_EXERCISE AIM_.
Translate this sentence from the jigsaw puzzle essay below into Spanish: "By the stove at odd hours, we’d find each other searching for a piece that had eluded us the previous evening."

_GIVEN PASSAGE_.
++++++++++

In January 2017, my husband, Jerry, and I began piecing a jigsaw puzzle together. Seizures had led to his diagnosis of a brain tumor. Though he had skied with our daughter and granddaughters a few weeks earlier, such activity was no longer possible. Now accommodating to life off the slopes, we set up a card table by our wood burning stove and spread out a puzzle titled “Holiday Hustle.”
The 19th-century New England village was a lively place, divided into 500 pieces. Billy Loeb’s Blacksmith & Smelting Shop drew a small crowd. A line formed around the toy store. People with Christmas trees and turkeys filled snowy streets. Released from daily humdrum, shopkeepers waved to each other and matrons in winter bonnets celebrated the end of holiday preparations. Upset ensued as a horse-drawn carriage lost a wheel.
We grew attached to the little figures beckoning. By the stove at odd hours, we’d find each other searching for a piece that had eluded us the previous evening. As we came to the last pieces, we laughed at ourselves for spending so much time with the villagers and agreed we were sorry to tell them goodbye.
As Jerry’s illness gripped him, his interest in puzzles waned. I happened upon the New Yorker’s online jigsaw puzzles, each with 40 pieces. The archive includes every cover since 1925. Obsessively, I clicked the brightly colored pieces into place—a solitary pursuit.
Questions filled my days. What did Jerry’s symptoms indicate? What would be the progression of his illness? How much time did we have together? With puzzles, I could search the pieces until order emerged from chaos. Each click gave a moment of certitude. With hindsight, I realize the online puzzles allowed me to practice life without Jerry.
Jerry passed away in November 2017. With January’s frigid temperatures, my heart goes back to the heat of the stove, the puzzle streets, the pleasure of finding a piece and, most of all, our quiet chatter. I look longingly at the dear little people of “Holiday Hustle” and miss chuckling with Jerry.
Maybe today I’ll set up the card table.

++++++++++

_INFORMATION SUPPLIED_.
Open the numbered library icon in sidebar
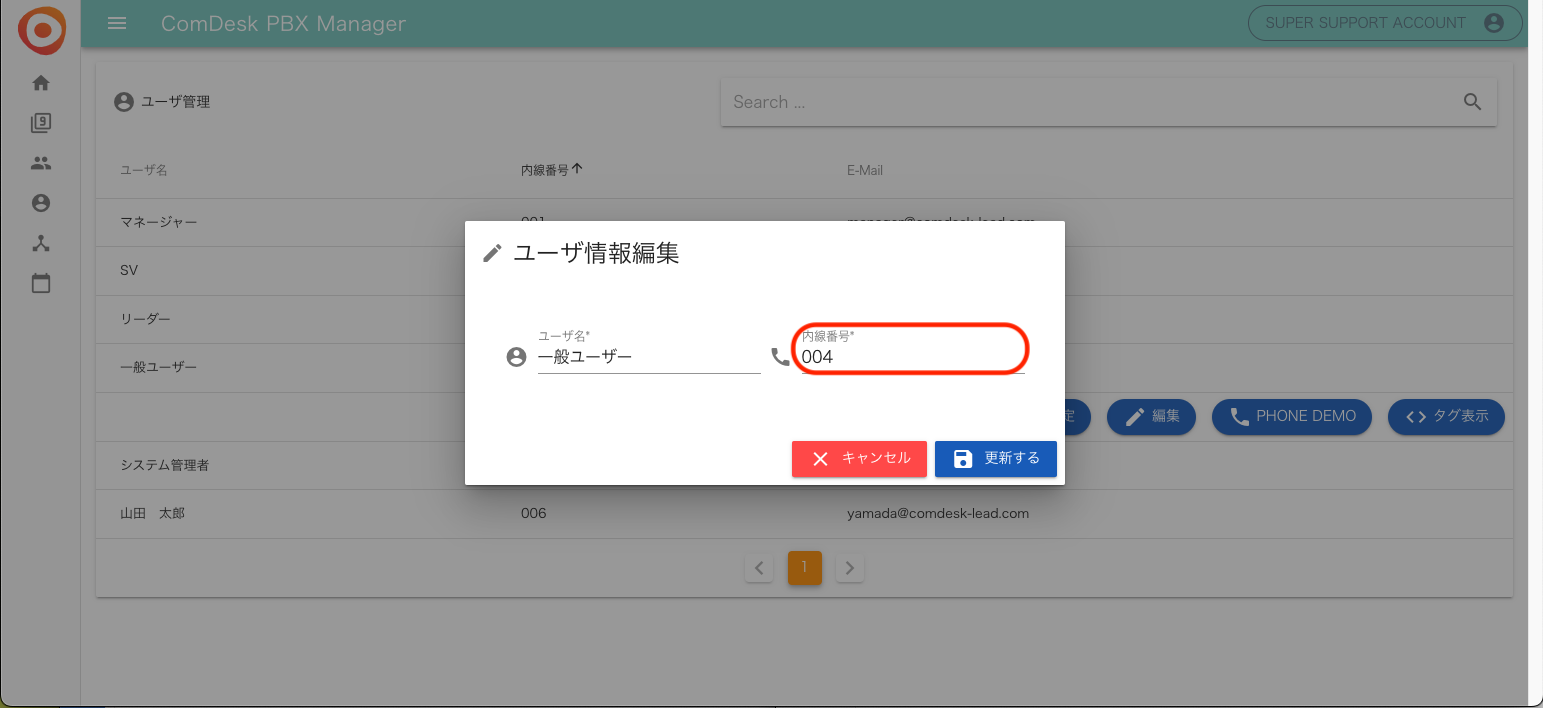 click(x=41, y=123)
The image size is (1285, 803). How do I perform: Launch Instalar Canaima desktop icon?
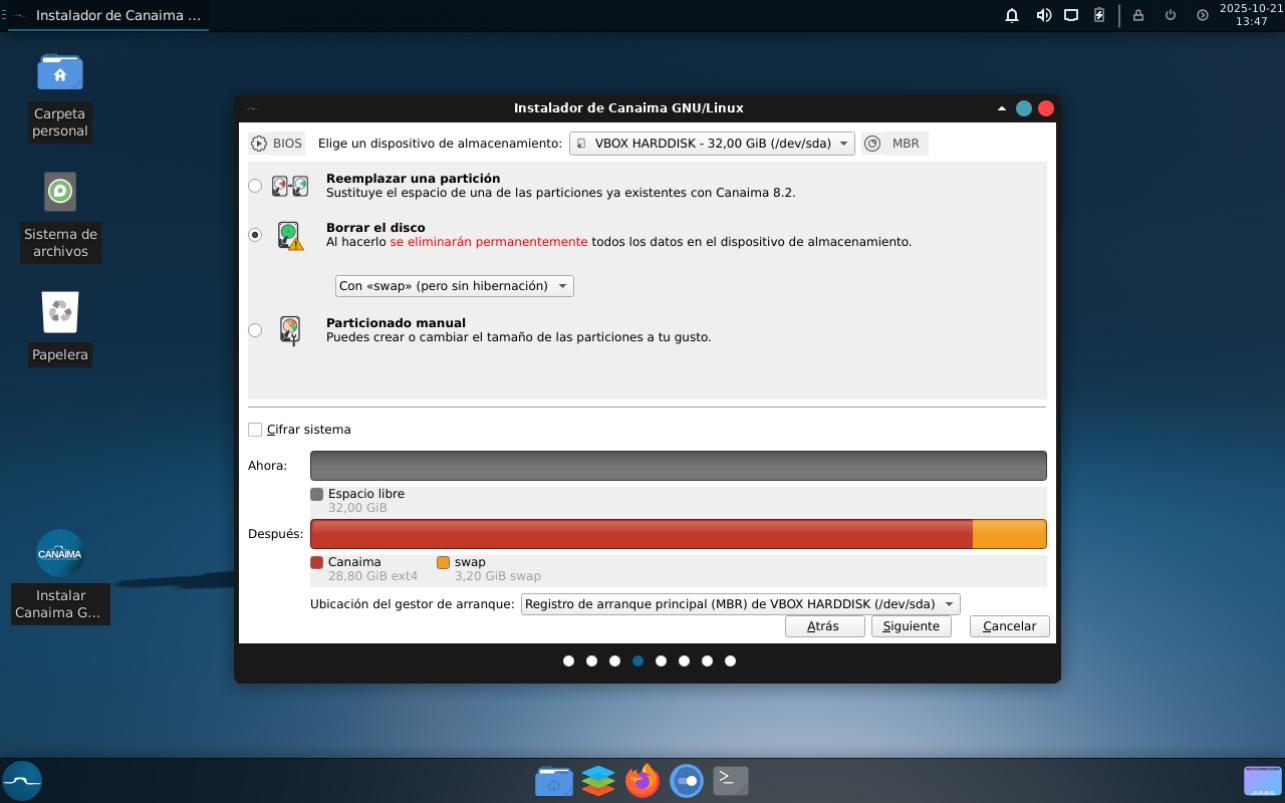(60, 554)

++++++++++

_WRITTEN SOLUTION_.
Junto a la estufa, a horas intempestivas, nos encontrábamos el uno al otro buscando una pieza que se nos había escapado la noche anterior.